What the task requires: Please filter the entries and return only the lines that include "sidebar".

--- Supplied data Enclosed Below ---

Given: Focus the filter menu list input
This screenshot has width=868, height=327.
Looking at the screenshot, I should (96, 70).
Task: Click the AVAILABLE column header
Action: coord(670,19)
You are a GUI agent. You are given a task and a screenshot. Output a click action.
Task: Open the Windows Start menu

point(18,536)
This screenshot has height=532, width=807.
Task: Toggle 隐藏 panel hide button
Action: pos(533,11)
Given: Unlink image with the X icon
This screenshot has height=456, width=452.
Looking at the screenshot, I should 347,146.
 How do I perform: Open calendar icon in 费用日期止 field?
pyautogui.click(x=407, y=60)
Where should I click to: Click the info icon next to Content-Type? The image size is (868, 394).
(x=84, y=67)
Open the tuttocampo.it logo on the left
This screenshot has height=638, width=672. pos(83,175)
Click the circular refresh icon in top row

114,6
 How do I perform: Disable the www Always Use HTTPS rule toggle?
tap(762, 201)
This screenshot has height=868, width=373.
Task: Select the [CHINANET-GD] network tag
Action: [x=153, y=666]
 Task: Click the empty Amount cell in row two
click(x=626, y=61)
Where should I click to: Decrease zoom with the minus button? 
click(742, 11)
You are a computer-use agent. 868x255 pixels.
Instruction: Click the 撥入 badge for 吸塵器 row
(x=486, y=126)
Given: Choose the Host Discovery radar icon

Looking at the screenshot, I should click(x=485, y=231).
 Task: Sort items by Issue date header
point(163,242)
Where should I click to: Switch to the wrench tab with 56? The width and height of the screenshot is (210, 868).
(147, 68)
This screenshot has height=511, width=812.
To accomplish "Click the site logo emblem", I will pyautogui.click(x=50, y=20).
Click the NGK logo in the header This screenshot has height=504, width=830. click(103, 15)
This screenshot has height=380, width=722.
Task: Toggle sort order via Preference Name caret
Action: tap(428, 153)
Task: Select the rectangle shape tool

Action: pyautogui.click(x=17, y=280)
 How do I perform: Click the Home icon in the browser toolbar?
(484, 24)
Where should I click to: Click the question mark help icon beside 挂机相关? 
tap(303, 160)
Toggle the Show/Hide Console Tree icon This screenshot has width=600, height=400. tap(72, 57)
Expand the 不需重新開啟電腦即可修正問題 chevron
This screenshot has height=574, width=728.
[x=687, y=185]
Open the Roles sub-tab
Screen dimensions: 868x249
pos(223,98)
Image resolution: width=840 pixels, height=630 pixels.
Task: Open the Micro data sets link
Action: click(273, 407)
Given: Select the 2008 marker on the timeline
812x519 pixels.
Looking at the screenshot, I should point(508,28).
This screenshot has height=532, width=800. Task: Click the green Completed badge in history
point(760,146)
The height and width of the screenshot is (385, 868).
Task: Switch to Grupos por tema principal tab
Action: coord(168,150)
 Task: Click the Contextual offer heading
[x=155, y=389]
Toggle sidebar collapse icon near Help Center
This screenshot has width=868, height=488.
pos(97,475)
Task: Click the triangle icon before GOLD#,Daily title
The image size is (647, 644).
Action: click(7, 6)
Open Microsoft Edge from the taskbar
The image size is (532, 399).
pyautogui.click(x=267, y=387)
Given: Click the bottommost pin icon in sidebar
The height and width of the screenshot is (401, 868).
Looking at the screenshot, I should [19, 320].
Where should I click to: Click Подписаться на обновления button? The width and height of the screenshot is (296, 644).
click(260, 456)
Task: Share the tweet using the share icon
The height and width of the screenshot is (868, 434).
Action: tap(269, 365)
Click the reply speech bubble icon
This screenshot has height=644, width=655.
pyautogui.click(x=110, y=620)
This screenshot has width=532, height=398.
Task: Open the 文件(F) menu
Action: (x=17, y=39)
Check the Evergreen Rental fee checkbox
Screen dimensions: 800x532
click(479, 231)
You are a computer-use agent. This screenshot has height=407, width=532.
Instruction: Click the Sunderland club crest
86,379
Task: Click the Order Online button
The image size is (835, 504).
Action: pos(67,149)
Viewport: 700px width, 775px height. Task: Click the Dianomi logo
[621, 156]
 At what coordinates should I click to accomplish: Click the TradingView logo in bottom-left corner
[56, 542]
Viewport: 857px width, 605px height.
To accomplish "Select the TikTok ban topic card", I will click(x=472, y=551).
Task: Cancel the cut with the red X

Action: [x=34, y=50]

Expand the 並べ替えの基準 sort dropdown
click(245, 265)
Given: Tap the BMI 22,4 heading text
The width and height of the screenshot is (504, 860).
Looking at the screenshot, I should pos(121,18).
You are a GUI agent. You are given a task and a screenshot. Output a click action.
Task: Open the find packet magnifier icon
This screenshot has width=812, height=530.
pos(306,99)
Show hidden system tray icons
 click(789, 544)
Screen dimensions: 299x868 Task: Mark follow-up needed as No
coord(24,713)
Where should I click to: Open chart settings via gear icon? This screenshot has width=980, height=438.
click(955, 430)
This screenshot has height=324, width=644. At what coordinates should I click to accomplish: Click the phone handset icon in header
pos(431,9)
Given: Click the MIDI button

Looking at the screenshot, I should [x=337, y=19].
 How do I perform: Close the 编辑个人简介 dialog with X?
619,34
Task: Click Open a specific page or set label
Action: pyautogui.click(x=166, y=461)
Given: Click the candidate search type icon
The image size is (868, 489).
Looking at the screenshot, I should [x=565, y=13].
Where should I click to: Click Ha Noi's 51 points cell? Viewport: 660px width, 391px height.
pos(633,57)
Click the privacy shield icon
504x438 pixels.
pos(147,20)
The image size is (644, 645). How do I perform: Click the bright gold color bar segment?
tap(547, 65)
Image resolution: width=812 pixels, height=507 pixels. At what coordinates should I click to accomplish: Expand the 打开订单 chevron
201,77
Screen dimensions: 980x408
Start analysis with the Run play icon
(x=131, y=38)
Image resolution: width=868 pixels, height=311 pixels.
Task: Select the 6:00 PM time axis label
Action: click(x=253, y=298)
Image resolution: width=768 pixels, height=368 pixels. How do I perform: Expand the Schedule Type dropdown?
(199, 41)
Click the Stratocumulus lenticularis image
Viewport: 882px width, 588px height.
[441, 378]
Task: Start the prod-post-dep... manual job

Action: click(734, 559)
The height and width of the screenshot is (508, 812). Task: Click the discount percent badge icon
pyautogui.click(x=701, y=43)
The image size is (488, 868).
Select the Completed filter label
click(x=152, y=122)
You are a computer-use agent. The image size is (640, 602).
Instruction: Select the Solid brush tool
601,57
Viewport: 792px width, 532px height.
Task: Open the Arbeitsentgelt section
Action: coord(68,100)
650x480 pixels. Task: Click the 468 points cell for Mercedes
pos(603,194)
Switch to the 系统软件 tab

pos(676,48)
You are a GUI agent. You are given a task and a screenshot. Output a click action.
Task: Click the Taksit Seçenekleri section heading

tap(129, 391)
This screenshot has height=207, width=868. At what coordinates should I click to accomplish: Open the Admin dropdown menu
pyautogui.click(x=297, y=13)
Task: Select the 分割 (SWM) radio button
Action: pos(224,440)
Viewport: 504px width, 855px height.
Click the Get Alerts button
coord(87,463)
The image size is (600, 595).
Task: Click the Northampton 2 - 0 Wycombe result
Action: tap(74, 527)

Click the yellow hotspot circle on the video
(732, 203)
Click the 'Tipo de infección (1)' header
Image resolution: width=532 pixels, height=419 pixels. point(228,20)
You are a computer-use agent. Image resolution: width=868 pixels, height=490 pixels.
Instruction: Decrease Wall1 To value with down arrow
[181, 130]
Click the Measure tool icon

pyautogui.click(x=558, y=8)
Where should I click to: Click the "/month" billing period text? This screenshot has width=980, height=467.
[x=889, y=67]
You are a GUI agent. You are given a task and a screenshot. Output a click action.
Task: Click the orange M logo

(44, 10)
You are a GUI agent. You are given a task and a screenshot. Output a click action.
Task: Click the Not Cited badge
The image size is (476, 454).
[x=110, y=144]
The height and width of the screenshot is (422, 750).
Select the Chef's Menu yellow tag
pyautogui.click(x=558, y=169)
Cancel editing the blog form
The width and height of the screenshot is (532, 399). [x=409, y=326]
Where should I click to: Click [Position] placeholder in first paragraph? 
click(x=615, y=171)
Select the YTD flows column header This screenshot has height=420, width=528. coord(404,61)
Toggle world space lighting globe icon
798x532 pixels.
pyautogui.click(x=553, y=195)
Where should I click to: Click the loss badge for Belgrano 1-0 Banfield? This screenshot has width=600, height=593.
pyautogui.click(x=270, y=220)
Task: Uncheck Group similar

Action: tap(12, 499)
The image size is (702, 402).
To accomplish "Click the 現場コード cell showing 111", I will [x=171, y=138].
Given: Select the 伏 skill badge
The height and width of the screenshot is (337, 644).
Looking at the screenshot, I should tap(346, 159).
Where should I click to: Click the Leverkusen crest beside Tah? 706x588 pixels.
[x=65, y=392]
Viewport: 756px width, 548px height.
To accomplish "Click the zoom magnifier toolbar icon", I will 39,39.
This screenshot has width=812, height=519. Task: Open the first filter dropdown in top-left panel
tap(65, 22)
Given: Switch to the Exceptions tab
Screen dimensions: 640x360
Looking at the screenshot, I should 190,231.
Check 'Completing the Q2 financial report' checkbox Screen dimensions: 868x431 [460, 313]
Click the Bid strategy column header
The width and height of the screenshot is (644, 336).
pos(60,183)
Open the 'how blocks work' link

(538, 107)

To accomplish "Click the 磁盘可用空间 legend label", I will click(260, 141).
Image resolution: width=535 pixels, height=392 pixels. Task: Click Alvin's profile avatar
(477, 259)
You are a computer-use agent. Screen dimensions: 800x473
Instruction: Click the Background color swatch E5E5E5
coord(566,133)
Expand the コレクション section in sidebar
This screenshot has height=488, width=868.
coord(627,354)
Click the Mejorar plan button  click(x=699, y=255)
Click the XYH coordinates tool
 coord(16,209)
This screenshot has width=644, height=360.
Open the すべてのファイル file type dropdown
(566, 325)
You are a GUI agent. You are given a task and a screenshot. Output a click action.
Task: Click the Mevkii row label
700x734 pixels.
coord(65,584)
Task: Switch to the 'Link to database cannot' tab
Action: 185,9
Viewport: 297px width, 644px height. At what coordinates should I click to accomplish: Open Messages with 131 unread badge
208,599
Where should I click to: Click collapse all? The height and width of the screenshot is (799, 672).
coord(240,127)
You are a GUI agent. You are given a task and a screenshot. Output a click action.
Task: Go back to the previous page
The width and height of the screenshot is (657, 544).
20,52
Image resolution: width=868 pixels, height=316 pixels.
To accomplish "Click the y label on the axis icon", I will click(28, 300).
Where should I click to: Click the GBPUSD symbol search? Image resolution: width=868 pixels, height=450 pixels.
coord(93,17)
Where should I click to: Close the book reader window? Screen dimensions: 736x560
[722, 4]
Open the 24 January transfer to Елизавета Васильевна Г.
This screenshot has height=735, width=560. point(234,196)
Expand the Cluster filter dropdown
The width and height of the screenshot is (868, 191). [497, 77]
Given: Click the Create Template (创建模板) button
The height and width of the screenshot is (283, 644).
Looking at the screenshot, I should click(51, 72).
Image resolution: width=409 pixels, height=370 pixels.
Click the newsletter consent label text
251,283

--- End of Enclosed Supplied data ---

Exercise answer:
Toggle sidebar collapse icon near Help Center
Given: Click the bottommost pin icon in sidebar
Expand the コレクション section in sidebar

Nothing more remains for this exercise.